For more information, take a look at detailed summaries of the Families First Coronavirus Response Act and the Coronavirus Aid, Relief, and Economic Security (CARES) Act from the AAP.
Congress Moves on Pediatric Priorities in Latest Relief Package. After years of advocacy from the academic pediatric community, Congress acted to reauthorize the Pediatric Subspecialty Loan Repayment Program (PSLRP) in its most recent COVID-19 relief legislation. The provision—which was signed into law with the rest of the legislation last week—mirrors a proposal from the Senate Health, Education, Labor & Pensions (HELP) Committee that sought to renew the program for 5 years with no policy changes. Legislators opted to include an open-ended funding authorization rather than indicating a specific amount for appropriators to spend, instructing congressional appropriators to spend “such sums as may be necessary” to fund the program. Earlier this month, the PPC joined with 50 organizations to urge Congress to provide funding for this program in the upcoming fiscal year, and the newly secured authorization for PSLRP will bolster these ongoing efforts. The legislation also included long-sought changes to the FDA’s over-the-counter drug approval process, strengthening FDA’s ability to require conditions for packaging based specifically on preventing harm to children.
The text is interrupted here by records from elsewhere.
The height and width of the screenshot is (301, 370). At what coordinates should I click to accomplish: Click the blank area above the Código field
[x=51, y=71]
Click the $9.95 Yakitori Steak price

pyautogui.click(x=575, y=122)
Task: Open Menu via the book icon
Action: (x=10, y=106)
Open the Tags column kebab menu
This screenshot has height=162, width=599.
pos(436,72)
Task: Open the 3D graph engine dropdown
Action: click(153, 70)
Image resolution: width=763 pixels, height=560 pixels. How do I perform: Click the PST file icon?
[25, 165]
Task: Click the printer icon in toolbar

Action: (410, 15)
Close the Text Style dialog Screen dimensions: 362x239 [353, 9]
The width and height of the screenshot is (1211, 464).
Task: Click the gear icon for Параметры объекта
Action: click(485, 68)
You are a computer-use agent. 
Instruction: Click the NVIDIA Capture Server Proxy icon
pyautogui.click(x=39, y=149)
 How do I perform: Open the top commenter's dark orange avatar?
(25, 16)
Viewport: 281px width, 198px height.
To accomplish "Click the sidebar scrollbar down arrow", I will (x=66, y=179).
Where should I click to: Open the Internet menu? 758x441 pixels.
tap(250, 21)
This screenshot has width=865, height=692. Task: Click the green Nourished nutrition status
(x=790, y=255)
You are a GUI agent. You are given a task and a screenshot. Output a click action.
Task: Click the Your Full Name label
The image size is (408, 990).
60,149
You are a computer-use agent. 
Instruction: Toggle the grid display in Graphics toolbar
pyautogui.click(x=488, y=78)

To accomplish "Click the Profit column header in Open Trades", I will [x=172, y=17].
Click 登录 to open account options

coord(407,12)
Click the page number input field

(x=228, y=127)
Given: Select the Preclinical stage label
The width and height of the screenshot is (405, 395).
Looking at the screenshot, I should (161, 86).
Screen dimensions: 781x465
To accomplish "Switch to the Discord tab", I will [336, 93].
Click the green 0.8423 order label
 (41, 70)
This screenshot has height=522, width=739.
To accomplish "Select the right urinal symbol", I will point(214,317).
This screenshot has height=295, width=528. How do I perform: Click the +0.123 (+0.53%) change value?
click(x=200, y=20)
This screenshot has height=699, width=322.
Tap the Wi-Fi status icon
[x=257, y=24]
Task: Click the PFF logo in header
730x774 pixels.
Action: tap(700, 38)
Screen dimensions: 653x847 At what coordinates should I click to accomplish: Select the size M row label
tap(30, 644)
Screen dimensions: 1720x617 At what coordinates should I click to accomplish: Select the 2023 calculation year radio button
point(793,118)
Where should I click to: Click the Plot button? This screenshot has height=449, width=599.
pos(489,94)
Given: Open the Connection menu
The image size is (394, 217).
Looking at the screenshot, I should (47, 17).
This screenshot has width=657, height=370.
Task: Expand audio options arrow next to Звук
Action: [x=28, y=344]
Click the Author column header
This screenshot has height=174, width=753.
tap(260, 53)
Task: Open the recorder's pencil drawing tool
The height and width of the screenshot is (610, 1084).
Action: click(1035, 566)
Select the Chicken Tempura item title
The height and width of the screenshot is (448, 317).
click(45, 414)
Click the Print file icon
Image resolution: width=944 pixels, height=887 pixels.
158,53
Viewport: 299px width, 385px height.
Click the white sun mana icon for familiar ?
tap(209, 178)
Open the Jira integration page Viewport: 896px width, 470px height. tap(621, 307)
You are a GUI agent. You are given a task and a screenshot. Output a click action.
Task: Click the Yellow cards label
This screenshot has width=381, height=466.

NIH Begins Coronavirus Vaccine Clinical Trial. An NIH-funded Phase 1 clinical trial of an investigational vaccine to protect against COVID-19 began on March 16. The Seattle-area trial will evaluate different doses of the experimental vaccine for safety and efficacy and will enroll 45 healthy adults. The vaccine was developed jointly by NIH scientists and collaborators at Moderna, Inc, a Massachusetts based biotechnology company. According to National Institute of Allergy and Infectious Disease Director Anthony Fauci, MD, the Phase 1 trial was launched in record speed and is an important first step toward the development of a vaccine that is protective against COVID-19 infection.
NIH Posts Notices on CLINICAL Trials, funding, Animal Care Impacted by Coronavirus. The NIH posted guide notices outlining the flexibilities available to recipients conducting NIH-funded clinical trials and human subject studies that have been impacted by coronavirus.
- Guidance for NIH-funded Clinical Trials and Human Subjects Studies Affected by COVID-19
- Flexibilities for Assured Institutions for Activities of Institutional Animal Care and Use Committees (IACUCs) Due to COVID-19
NIH Accepting Proposals for Firearm Injury and Mortality Prevention Research. The NIH released two announcements detailing opportunities for gun violence prevention research funding. A March 10 funding opportunity announcement outlined priority research topics for R61 clinical trial optional proposals. A separate notice of special interest on March 20 announced opportunities for competitive revision applications to support the expansion of existing R01 and R21 programs well poised to expand their focus to include firearms research.